List each distinct person who speaks in the discussion notes below, naming each person only once.

Text section

****

Deborah Beeson (Artist and head of Mothers Art Movement):
- My experience of collaboration is deeply rooted within local schools – I am an artist and a mum, with a family and so cannot travel etc.
- Here. I engage with the kids by creating an artistic environment for them.
- My methodology incorporates a compromise in my personal practice, though I also ask the kids (and teachers) to compromise, that they do research etc.
- By doing this they learn how to look at art and make the installations themselves – it is completely their work.
- This process has a life of its own, where project can take on new directions, allowing a growth in practice for all involved.
- It encourages people to think in a different way.
Audience (Craig Barrowman, Stray Dog Art):
- An important concept for me in that respect is that of play – playing games can solidify relationships etc.
Deborah Beeson:
- In our lives there is a lack of emphasis on ‘play’ and I encourage the kids to play – it helps them pick up more ideas.
- Unfortunately, an element of ‘play’ is lost in the rigid timetable, which gets worse throughout school – this is a division of learning.
Sally Thomson (Grampian Hospital Arts Trust):
- A creative practice which involves collaboration and even playing has had a humanizing effect in my area of work – many professionals have found it key to viewing people as people again, rather than as patients, as part of their job.
Peter McCaughey:
- Everyone has a circle of influence, which extends throughout their life.
- In terms of the ‘tables’ or networks I was talking about earlier, the ‘ripple’ [of creativity] can disappear very quickly once an individual leaves – here, there is dependence upon a charismatic person rather than creating a support network.
Angus Farquhar:
- If artists and project are funded by outside bodies – how can we do something that is possibly critical of the funder?
- In scientific research it is OK to trash legitimized truths or norms in order to make progress.
- Here art can learn from science – scientific research is very good at changing policies – art has, overall, not been very good at changing cultural policies.
- Some of the attempts at policy changing such as community-led design have been problematic – there is a problem in the process in that there is a question as to whether they are truly democratic (artists come in as specialist consultants) or sometimes these projects produce very bland results.
Peter McCaughey:
- Is the pursuit of truth through scientific methods enough?

****

Dataset content
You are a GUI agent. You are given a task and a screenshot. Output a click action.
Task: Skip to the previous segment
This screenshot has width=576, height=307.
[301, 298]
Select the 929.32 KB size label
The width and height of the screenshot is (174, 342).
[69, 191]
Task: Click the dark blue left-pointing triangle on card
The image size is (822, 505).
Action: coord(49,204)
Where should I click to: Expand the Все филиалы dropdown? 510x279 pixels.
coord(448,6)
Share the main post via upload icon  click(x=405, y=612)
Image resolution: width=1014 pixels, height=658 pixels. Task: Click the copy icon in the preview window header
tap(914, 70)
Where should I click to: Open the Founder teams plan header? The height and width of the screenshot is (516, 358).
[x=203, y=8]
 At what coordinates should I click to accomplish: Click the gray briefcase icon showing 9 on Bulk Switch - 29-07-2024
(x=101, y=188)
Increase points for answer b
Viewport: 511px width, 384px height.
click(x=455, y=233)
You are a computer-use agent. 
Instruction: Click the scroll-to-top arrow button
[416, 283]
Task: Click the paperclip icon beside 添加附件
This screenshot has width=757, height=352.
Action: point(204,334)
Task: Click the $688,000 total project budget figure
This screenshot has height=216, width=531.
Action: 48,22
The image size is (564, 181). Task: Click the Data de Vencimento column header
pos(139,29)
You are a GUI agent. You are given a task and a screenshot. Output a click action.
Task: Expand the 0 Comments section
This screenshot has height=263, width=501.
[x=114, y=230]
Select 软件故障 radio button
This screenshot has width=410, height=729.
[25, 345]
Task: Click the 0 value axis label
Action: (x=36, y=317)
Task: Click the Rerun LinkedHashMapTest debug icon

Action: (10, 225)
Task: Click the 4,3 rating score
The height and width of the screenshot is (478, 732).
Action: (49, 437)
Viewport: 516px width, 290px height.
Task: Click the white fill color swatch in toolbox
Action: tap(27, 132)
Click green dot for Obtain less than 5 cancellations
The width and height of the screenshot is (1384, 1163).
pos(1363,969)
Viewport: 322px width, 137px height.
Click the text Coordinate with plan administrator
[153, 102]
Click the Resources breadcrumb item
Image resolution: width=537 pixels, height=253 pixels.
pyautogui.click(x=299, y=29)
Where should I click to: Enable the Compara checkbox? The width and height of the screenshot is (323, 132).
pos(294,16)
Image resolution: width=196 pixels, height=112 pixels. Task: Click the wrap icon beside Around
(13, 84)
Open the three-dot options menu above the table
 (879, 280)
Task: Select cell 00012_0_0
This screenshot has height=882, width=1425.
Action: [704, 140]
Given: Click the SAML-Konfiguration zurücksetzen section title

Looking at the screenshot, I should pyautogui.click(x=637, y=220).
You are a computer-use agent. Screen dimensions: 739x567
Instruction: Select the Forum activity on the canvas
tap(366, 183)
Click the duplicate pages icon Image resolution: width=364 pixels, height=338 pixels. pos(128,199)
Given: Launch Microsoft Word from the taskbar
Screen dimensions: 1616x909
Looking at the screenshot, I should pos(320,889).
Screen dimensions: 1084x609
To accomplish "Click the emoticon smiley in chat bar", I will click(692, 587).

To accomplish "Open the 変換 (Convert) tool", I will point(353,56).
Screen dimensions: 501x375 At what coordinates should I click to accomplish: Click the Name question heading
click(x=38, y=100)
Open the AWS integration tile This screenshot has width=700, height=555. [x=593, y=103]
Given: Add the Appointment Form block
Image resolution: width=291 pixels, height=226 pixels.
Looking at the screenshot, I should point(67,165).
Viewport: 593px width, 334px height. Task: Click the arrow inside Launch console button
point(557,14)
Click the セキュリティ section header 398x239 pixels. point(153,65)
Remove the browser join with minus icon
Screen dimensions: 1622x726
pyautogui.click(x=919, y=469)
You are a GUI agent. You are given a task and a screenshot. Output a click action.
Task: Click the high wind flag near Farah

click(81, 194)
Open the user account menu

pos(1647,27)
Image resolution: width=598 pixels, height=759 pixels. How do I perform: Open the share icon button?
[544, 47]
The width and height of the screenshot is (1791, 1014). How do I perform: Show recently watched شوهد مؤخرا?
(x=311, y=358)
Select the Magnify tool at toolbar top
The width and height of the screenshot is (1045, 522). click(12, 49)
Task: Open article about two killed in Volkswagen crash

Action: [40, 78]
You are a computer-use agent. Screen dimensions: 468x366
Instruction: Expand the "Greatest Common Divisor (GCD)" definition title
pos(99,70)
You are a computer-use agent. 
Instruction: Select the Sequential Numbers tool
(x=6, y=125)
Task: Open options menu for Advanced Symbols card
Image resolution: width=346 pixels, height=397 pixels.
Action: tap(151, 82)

****

Task result
Deborah Beeson
Craig Barrowman
Sally Thomson
Peter McCaughey
Angus Farquhar